## What the task requires
Please lay out the rows from the line with "Image resolution: width=787" to the line with "point(59,197)", both included, as a numbered list. Skip blank lines and leave the pictures out.

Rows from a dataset
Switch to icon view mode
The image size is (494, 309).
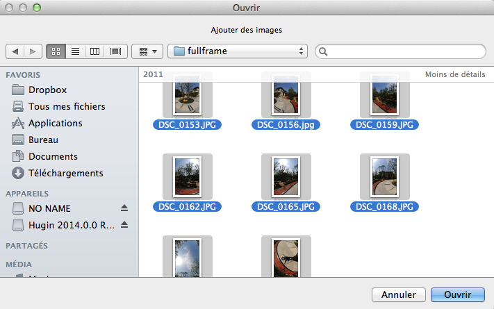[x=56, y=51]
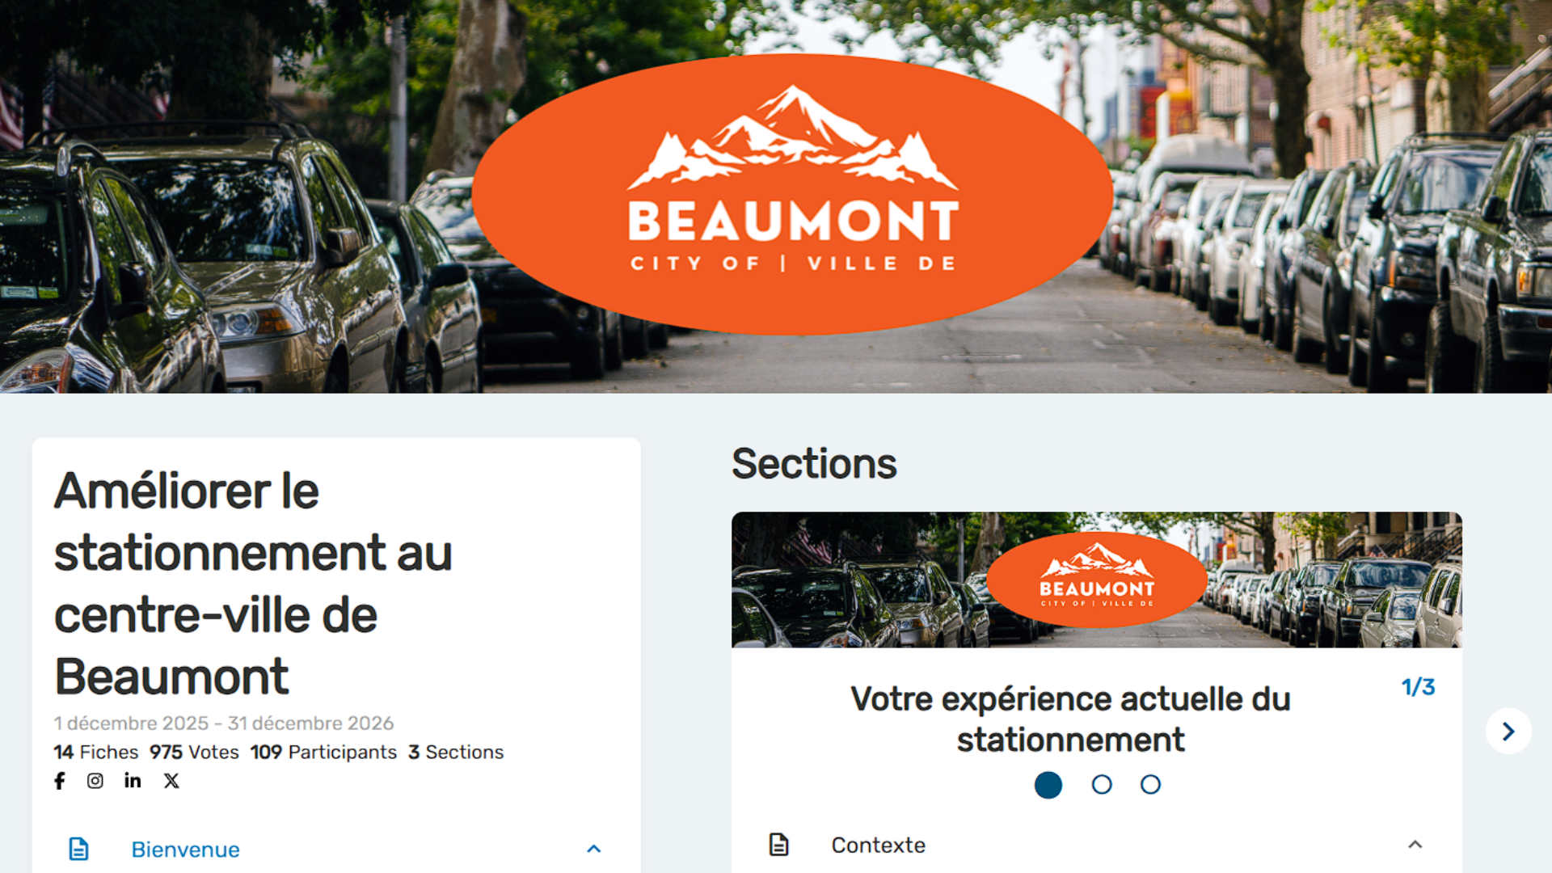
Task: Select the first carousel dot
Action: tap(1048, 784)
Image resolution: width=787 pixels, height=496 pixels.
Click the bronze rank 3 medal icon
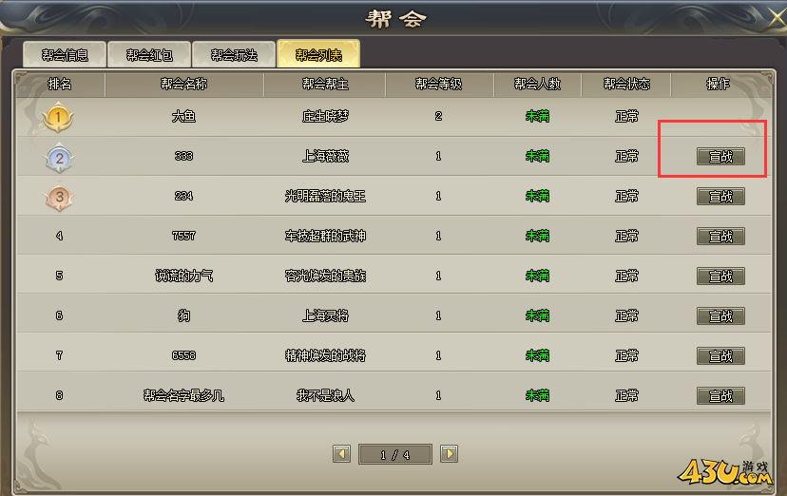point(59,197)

==

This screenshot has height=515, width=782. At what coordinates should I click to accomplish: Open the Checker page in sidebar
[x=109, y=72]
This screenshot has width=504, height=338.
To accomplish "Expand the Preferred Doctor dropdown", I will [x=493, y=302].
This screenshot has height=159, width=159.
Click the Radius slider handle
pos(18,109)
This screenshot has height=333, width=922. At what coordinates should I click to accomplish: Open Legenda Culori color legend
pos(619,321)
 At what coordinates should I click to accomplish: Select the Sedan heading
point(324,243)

...

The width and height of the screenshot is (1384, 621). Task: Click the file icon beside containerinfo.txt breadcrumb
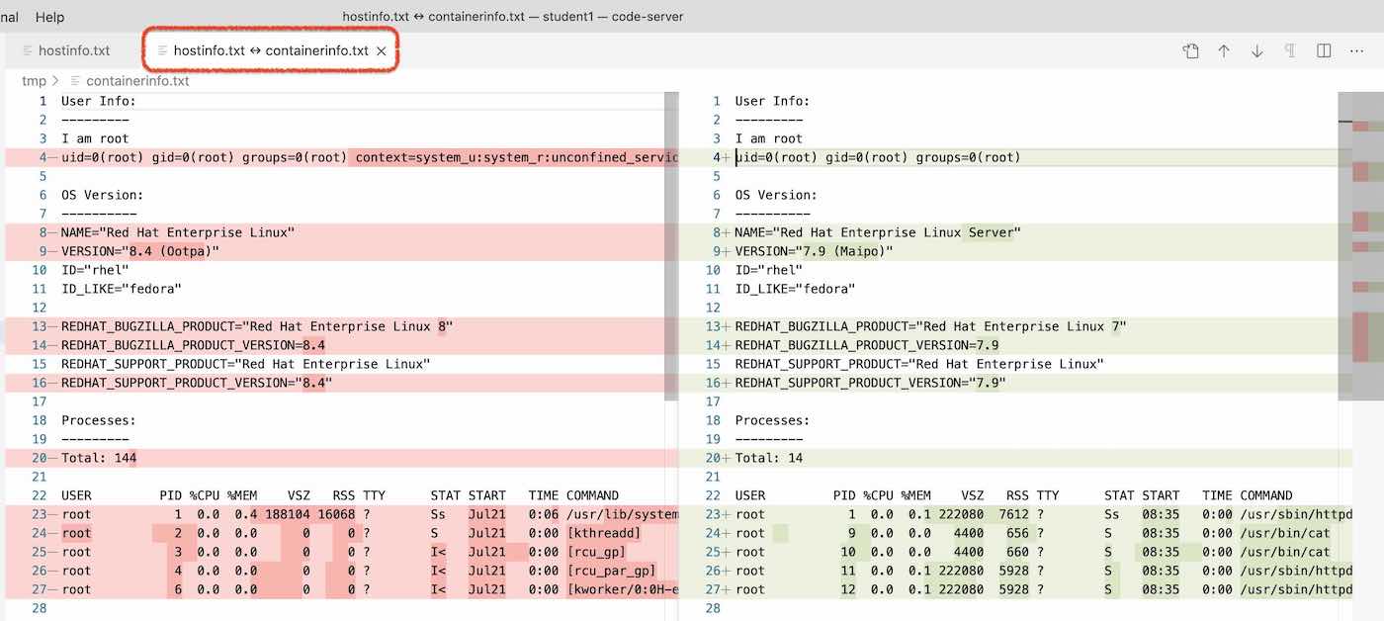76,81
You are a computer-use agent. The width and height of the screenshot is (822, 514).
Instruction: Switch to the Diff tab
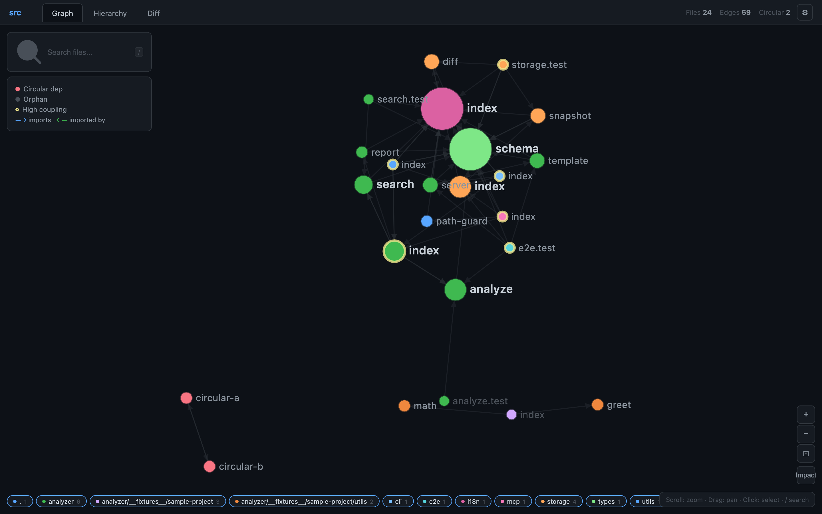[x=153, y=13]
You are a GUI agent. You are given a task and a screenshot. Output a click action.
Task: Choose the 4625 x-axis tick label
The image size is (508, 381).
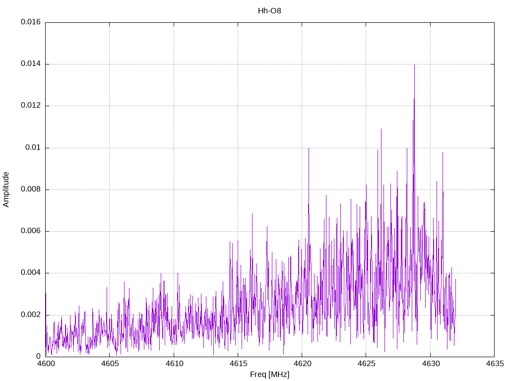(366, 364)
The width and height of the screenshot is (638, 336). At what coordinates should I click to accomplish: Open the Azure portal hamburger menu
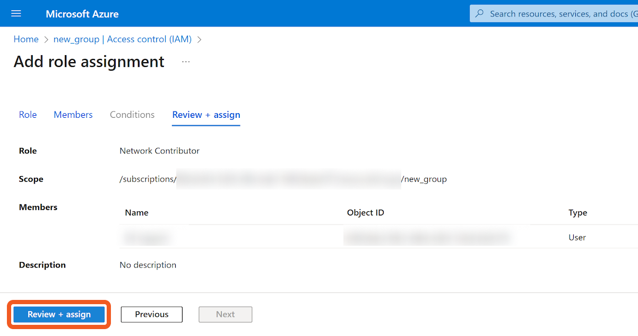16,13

## Task solution
1. Image resolution: width=787 pixels, height=496 pixels.
2. Click the bronze rank 3 medal icon
3. point(59,197)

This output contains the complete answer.